The goal of this study was to evaluate kenaf as a roughage source in vitro and its effects on meat quality of Hanwoo (Korean native) cattle.

Methods

Three roughage materials, rice straw silage, ryegrass silage, and kenaf silage, were tested in a batch culture and feeding trial. Rumen fermentation parameters, including gas, pH, volatile fatty acid (VFA), and ammonia were analyzed. In the feeding trial, Hanwoo steers (373.5±5.1 kg, n = 36, 11 month of age) were divided into three feeding groups (n = 12 each). Animals were fed with each silage and concentrate until the fattening stage.

Results

Crude protein, ether extract, and non-structural carbohydrates were greater in kenaf silage. Total gas production was higher in ryegrass silage, followed by kenaf silage and rice straw silage (p<0.05). Total VFA and individual VFA (acetate, propionate, and n-butyrate) were greater in kenaf silage than rice straw silage (p<0.05). In vitro dry matter digestibility showed a similar trend to that of total gas and VFA production; it was higher in ryegrass silage and lower in rice straw (p<0.05). Throughout the feeding trial, the rice straw silage group showed significantly greater average daily gain than did the others (p<0.05). The feed conversion ratio in the group fed kenaf silage was significantly greater than that of others (p<0.05). No significant differences were observed in yield or quality traits, including carcass weight, ribeye area, backfat thickness, and scores for marbling, meat color, and fat color (p>0.05).

Conclusion

The results indicated that no negative effects on growth performance and carcass characteristics occurred across treatments.
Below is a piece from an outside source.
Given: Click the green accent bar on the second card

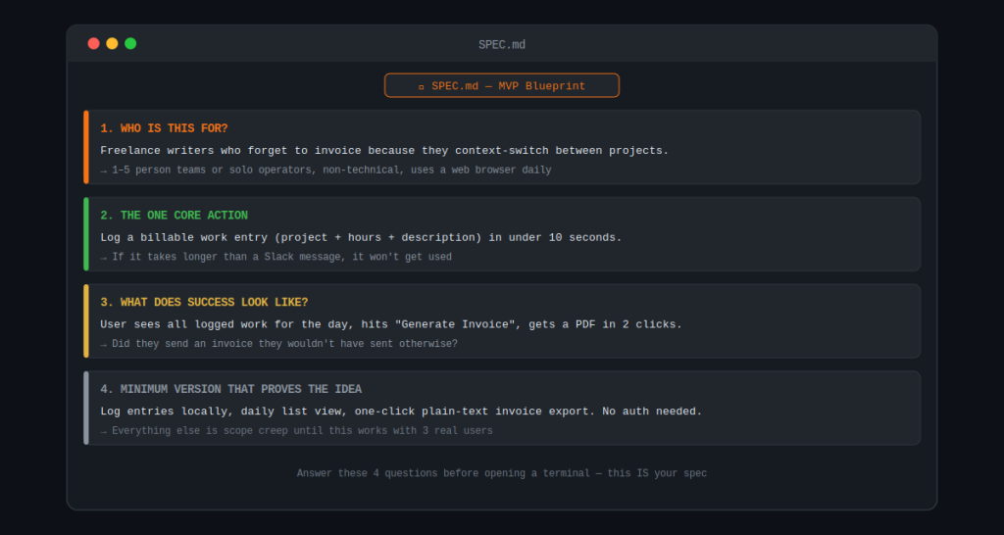Looking at the screenshot, I should 86,234.
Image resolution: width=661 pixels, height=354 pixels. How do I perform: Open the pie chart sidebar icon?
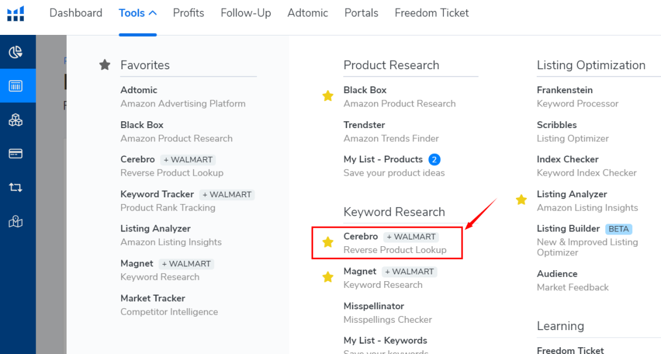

Therefore, kenaf could be substituted for rice straw, which is most widely used as a roughage source in Korea.

INTRODUCTION

Increasing the livestock feed resource base is vital in a world where livestock production is increasing and intensifying. A continuous quest to identify alternative feed resources relieves pressure on conventional feed resources: primarily grain and oil seeds. Kenaf is one of the fodder crops that has a place in the feed resource-base inventory.
Kenaf (Hibiscus cannabinus L.) is an annual herbaceous plant native to southern Asia and is traditionally grown for its fiber. It has wide applications in the manufacturing industry [1] and that consequently prompted its adoption under various geographical and climatic conditions throughout the world. The nutrient content available for animals, particularly crude protein content, is known to vary depending on the region of inhabitation, climate, harvest time, and the portion of the plant used. It was reported that crude protein content in leaves could reach up to 20% crude protein during its immature stage [2]. As the plant matures, however, crude protein content in the stems and leaves declines. Kenaf seeds have also been used as a protein supplement for ruminant livestock on pasture [3]. The crude protein content of kenaf seeds ranges from 24% to 35% [4].
Roughage, in addition to supplying nutrients, is important in maintaining normal rumen function crucial to the health of the animal and also better meat quality and dairy products. A number of studies have been conducted to evaluate kenaf as a forage source for ruminant animals [57]. However, there has been little study concerning the effects of kenaf feeding on Hanwoo steer, Korean native steer. We therefore designed this study to evaluate kenaf in vitro and its effects on the meat quality of Hanwoo steer.

MATERIALS AND METHODS

Rumen fluid and donor cattle management

Rumen contents were obtained from ruminally cannulated cross-bred cattle (n = 2, 700±50 kg) fed once daily with 10 kg rice straw and 3 kg concentrate at a farm located in Buyeo District, Korea. Mineral block and water were made freely available. Rumen contents from the two cattle were mixed and then squeezed through four layers of cheese cloth to remove feed particles and to obtain rumen fluid. The strained rumen fluid was placed in a bottle flushed with N2 gas, then immediately transferred to the laboratory.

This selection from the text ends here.